Elk you gotta get with one of us when the time is right and if you read this board you know when it will be. Trust me dude steelheading is not something your gonna pick up by reading a board or going 1 or 2 times. The river is probably blown out right now thus not being a good time but once it settles down Im gonna be down there bet my ***.


----------



## Elk5012 (Mar 27, 2008)

I was all set to put the motor back on the boat, then the deep freeze came a couple weeks ago and had me looking for my ice fishing stuff. Now the ice fishing is on hold and I'm staring at the boat again. No wonder I drink :16suspect. I just want to catch some fish!


----------



## Michigander1 (Apr 5, 2006)

Elk5012 said:


> I was all set to put the motor back on the boat, then the deep freeze came a couple weeks ago and had me looking for my ice fishing stuff. Now the ice fishing is on hold and I'm staring at the boat again. No wonder I drink :16suspect. I just want to catch some fish!
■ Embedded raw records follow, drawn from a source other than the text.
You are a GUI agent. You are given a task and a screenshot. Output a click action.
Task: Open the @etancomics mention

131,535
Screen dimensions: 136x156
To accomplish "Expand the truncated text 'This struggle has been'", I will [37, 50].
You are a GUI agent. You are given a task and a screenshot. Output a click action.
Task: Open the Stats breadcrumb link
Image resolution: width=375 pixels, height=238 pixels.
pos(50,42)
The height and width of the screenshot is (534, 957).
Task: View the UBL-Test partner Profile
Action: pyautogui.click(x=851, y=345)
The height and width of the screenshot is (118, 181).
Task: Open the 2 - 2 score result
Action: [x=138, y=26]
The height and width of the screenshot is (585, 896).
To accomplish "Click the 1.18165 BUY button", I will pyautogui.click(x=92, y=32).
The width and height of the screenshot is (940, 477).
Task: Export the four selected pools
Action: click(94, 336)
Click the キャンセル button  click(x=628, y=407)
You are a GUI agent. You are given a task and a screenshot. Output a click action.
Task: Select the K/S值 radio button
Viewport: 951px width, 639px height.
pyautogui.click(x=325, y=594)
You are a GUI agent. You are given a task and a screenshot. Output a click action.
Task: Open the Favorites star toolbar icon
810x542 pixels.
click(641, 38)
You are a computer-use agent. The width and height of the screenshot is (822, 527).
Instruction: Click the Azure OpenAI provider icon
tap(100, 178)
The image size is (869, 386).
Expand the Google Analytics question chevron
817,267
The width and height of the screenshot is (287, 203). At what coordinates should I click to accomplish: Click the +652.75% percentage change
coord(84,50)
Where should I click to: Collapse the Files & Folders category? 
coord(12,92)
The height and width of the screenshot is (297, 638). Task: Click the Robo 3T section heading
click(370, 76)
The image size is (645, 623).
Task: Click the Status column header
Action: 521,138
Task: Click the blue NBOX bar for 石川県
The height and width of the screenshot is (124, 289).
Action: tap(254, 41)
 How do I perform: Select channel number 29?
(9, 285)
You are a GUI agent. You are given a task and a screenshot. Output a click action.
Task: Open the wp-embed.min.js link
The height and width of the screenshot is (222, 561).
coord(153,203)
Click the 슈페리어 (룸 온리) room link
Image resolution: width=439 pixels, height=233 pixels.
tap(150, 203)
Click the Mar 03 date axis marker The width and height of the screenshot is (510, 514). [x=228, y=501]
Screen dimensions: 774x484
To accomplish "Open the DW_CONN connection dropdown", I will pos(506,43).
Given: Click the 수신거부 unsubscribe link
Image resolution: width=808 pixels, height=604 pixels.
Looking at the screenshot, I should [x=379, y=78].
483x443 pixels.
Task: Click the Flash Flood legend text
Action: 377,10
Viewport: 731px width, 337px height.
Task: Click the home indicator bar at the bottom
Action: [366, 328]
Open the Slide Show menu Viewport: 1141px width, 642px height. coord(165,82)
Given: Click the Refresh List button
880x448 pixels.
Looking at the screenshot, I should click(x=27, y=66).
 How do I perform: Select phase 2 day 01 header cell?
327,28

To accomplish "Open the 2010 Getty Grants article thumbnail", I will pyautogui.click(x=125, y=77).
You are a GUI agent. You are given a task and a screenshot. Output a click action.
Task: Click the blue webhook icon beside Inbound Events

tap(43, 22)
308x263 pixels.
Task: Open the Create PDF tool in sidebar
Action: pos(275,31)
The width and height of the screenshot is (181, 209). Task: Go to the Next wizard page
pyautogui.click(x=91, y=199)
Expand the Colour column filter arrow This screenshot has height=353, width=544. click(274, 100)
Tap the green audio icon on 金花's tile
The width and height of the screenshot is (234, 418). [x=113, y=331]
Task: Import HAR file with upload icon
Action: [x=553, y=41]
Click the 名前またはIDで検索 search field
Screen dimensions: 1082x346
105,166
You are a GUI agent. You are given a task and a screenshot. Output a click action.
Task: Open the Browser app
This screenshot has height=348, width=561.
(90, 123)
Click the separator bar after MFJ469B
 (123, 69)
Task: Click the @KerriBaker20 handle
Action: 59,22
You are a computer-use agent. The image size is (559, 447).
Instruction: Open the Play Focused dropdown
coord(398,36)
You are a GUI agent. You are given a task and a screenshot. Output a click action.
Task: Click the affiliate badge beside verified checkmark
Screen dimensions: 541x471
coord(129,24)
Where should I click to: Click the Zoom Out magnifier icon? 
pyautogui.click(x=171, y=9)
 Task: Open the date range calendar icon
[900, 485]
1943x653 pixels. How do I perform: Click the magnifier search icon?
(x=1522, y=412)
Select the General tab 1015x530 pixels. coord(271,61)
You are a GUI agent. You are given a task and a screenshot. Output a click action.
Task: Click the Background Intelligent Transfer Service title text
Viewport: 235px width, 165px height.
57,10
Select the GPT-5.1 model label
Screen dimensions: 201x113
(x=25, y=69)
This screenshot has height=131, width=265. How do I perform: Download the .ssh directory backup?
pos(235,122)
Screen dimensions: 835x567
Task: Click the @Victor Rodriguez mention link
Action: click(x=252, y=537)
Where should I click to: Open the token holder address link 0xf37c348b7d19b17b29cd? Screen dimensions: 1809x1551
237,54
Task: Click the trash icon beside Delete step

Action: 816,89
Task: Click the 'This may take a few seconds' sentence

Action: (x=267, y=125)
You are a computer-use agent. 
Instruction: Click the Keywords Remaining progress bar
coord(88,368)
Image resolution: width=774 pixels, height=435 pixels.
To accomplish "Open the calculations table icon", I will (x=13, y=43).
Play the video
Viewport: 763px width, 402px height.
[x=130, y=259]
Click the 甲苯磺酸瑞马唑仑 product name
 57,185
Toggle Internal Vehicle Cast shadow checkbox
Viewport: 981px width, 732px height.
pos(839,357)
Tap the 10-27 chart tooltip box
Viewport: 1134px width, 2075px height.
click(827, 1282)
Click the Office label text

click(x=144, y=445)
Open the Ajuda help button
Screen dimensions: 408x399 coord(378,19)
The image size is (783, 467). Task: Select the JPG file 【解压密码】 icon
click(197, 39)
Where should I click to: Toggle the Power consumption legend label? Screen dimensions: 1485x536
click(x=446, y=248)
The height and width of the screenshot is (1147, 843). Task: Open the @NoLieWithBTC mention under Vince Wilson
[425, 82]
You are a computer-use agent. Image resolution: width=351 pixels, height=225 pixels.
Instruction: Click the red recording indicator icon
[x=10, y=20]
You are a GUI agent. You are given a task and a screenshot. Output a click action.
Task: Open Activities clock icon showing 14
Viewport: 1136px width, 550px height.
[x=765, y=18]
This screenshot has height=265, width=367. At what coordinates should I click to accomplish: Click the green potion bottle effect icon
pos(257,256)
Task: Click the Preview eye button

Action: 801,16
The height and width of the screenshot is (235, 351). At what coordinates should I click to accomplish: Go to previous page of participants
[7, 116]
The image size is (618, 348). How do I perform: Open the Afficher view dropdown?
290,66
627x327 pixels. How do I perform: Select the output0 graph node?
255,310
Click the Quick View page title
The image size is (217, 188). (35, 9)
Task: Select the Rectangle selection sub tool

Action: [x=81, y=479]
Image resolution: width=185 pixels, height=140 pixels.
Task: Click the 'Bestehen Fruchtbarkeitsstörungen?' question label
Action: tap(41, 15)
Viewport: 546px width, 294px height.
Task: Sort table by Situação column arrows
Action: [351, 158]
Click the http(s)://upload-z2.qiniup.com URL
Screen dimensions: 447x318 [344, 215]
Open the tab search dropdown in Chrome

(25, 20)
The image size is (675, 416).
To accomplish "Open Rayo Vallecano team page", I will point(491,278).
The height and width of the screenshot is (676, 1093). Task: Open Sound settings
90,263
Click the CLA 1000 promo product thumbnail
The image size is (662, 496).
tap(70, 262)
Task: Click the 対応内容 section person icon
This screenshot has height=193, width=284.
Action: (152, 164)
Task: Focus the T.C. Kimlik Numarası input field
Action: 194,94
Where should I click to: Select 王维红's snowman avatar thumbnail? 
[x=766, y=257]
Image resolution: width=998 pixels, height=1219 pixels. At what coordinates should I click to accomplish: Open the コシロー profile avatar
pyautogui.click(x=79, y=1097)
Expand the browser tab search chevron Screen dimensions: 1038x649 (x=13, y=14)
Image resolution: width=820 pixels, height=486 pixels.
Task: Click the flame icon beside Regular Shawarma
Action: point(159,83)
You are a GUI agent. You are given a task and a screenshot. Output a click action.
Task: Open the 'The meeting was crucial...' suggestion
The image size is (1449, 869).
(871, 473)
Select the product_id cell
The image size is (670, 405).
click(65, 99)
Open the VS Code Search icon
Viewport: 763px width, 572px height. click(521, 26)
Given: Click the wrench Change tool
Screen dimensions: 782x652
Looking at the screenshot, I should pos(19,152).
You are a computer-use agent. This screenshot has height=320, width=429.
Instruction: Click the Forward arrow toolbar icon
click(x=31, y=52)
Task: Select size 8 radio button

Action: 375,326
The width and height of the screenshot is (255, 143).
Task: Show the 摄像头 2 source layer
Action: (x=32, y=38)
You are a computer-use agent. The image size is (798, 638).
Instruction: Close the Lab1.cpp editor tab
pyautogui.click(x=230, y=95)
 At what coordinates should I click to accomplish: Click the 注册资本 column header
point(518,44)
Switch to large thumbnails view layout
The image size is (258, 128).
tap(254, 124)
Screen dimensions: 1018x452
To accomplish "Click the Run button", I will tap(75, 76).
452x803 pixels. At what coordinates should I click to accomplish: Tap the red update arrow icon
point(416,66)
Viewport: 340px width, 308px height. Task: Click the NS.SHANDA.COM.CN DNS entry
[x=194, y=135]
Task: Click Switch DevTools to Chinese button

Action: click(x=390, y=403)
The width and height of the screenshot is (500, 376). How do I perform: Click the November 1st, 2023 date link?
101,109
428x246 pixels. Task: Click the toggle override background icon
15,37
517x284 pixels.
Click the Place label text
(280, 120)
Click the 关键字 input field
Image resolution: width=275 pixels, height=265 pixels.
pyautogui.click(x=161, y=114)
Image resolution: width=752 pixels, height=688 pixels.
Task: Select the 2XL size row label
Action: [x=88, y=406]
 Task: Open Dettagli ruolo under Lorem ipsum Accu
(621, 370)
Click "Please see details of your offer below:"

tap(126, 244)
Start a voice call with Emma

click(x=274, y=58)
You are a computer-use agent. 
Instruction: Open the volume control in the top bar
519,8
 Dont have to worry about hitting the bottom atm.Just went out and water came up 3 ft overnite.If we can keep the temp up for a week. Fishing should be nice once the water clears up some.Mich


----------



## Clinch (Nov 30, 2008)

As an avid lifetime steelheader, I would reccommend sittin home and drinkin beer right now. With this weather, were at an in between point. The ice is'nt safe and the river wouldnt be much fun either with all the melt. Give it a few days to a week.


----------



## foxfire69 (Sep 10, 2006)

Michigander1 said:


> Ann Arbor gage Table is 1230 and moving up:yikes: SOUP is what we have now.Mich


I guess the waters I want to fish that have 10,000-16,000 cfs are unfishable as well??


----------



## Michigander1 (Apr 5, 2006)

Well one thing that worked out well is getting my boat out.With all the water it lifted my boat perfect for an easy pull out .One man job.Now getting back in may be a problem :lol:,Mich


----------



## Elk5012 (Mar 27, 2008)

Michigander1 said:


> Dont have to worry about hitting the bottom atm.Just went out and water came up 3 ft overnite.If we can keep the temp up for a week. Fishing should be nice once the water clears up some.Mich


 I'll have to get my buddy's 26' Grady White with the downriggers to fish the river at this water depth.:yikes:


----------



## Stryker (Sep 30, 2008)

With the previous week's weather, Kevin and I put the boat away. Looks like we might getting it ready for the next weekend.


----------



## Matty_joe86 (Sep 4, 2008)

*Daily discharge statistics, in cfs, for Dec 29 based on 92 years of record more*Min
(1940)20th
percen-
tileMedianMean80th
percen-
tileMax
(1969)Most Recent
Instantaneous
Value12521238845867615501,580









Does this mean the river is the highest in recorded history. in 1969 it was 1550, today it was 1580. i remember seeing so crazy high water years ago on the huron, couldnt imagine it higher than that.


----------



## Michigander1 (Apr 5, 2006)

Matty_joe86 said:


> *Daily discharge statistics, in cfs, for Dec 29 based on 92 years of record more*Min
> (1940)20th
> percen-
> tileMedianMean80th
> ...


 I dont think it would get that high.Least i hope not.Neighbors told me that yrs ago it came up about 3 ft from our banks.We sit at the highest point of the river or close to it.From yesterday it still would have to come up at least 10 more ft.Most of wayne county would be flooded before we would get to that point.Water came up a ft over night.Still a long way before flooding stage,Mich


----------



## quest32a (Sep 25, 2001)

Matty_joe86 said:


> *Daily discharge statistics, in cfs, for Dec 29 based on 92 years of record more*Min
> (1940)20th
> percen-
> tileMedianMean80th
> ...


Only for this day, other times of the year ie spring during the runoff I am sure the river has much higher max discharges.


----------



## MDNRFD (Nov 18, 2008)

Went out today, the weather well let's just say it friggin rocked. No ice down the river, no ice on the eyes, no ice on the lines. Water was very fishable a little cloudy but not blown out. Water level is steadily dropping. Alot of shelves along the shore, made wading hard but if your determined you'll find the ways. 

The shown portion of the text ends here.